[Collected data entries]
Start of Block

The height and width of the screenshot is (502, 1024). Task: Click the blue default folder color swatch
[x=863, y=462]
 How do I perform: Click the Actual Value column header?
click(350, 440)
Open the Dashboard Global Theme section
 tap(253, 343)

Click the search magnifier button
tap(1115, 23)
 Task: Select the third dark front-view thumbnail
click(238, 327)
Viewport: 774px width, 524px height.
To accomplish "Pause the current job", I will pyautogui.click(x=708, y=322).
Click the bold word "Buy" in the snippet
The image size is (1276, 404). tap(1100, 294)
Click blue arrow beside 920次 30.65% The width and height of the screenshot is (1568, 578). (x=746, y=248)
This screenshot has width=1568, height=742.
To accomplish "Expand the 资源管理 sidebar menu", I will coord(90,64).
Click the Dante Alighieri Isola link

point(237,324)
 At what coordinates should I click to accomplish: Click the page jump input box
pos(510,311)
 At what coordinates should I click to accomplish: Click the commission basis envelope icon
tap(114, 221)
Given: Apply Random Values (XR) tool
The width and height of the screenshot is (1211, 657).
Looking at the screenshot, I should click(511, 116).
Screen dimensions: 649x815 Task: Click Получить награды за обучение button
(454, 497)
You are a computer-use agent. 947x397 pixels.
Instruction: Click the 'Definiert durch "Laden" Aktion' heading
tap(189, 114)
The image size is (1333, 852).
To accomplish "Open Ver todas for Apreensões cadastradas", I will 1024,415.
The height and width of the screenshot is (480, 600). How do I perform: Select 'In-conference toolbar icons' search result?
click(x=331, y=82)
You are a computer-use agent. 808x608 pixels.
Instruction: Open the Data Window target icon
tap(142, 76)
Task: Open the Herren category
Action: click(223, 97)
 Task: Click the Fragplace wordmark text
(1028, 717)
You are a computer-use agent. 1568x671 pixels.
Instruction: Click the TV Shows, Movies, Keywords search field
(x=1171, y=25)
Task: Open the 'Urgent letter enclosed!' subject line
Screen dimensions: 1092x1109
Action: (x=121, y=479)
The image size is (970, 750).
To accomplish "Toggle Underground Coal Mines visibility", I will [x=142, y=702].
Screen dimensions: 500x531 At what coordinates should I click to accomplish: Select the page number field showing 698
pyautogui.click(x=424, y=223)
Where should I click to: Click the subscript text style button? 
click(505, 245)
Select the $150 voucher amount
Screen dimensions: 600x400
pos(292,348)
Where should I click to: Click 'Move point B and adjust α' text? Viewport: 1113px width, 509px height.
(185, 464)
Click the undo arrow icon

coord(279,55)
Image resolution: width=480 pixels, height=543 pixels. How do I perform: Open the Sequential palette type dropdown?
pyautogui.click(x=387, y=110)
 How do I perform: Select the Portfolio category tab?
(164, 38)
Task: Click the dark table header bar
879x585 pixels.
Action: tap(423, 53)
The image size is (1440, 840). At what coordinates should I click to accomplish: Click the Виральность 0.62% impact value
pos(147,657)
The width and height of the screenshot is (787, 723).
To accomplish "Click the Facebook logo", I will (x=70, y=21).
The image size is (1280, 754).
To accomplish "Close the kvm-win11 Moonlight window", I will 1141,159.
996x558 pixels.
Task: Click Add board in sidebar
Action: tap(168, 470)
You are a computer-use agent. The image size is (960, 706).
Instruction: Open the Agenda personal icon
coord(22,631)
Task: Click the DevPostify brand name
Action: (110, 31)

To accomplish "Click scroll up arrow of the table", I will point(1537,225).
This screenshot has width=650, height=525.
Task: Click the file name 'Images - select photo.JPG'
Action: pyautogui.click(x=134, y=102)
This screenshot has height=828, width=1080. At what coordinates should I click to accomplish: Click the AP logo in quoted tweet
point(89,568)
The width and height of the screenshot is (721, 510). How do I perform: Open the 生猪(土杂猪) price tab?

End of Block

Task brief:
If a line in the records above includes the string "computer", copy it.

Your response:
You are a computer-use agent. 947x397 pixels.
You are a computer-use agent. 808x608 pixels.
You are a computer-use agent. 1568x671 pixels.
You are a computer-use agent. The image size is (960, 706).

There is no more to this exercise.